Chemical structure of ceteareth-n, where n is variable from 2 to 100 and m is 15 or 17

The INCI names ceteareth-n (where n is a number) refer to polyoxyethylene ethers of a mixture of high molecular mass saturated fatty alcohols, mainly cetyl alcohol (m = 15) and stearyl alcohol (m = 17).

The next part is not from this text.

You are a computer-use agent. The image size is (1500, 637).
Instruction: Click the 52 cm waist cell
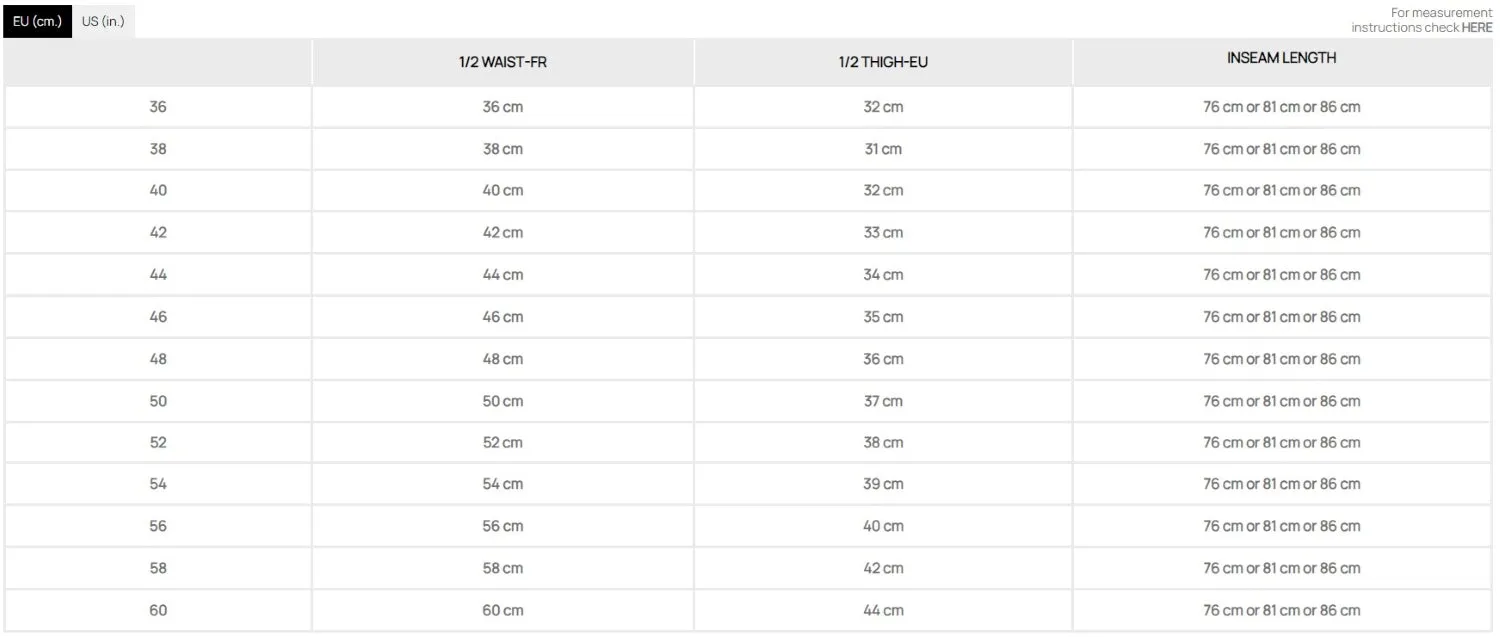tap(502, 442)
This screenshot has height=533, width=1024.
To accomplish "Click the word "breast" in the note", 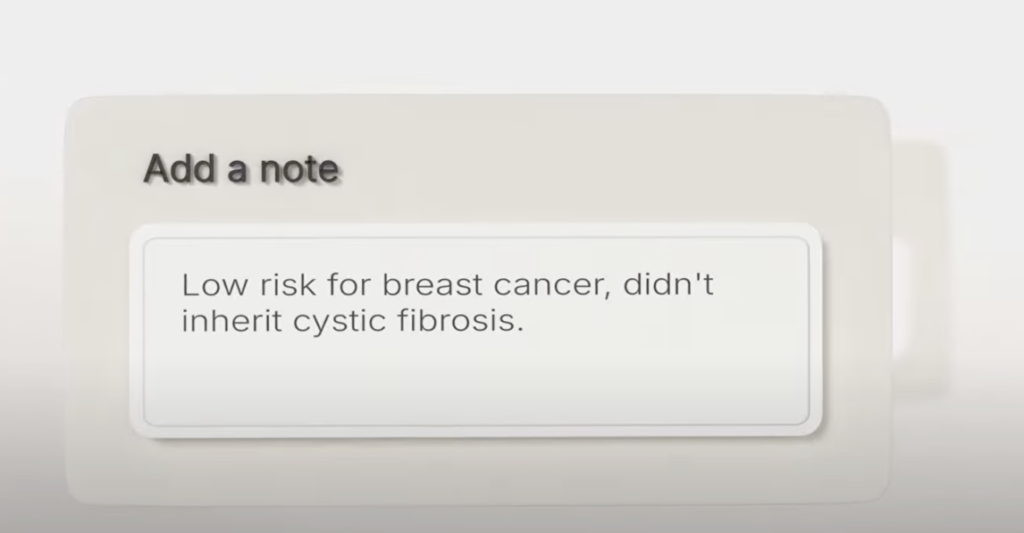I will [x=432, y=285].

The number n indicates the average number of ethylene oxide residues in the polyoxyethylene chain.

These compounds are non-ionic surfactants that work by attracting both water and oil at the same time, frequently used as emulsifiers in soaps and cosmetics.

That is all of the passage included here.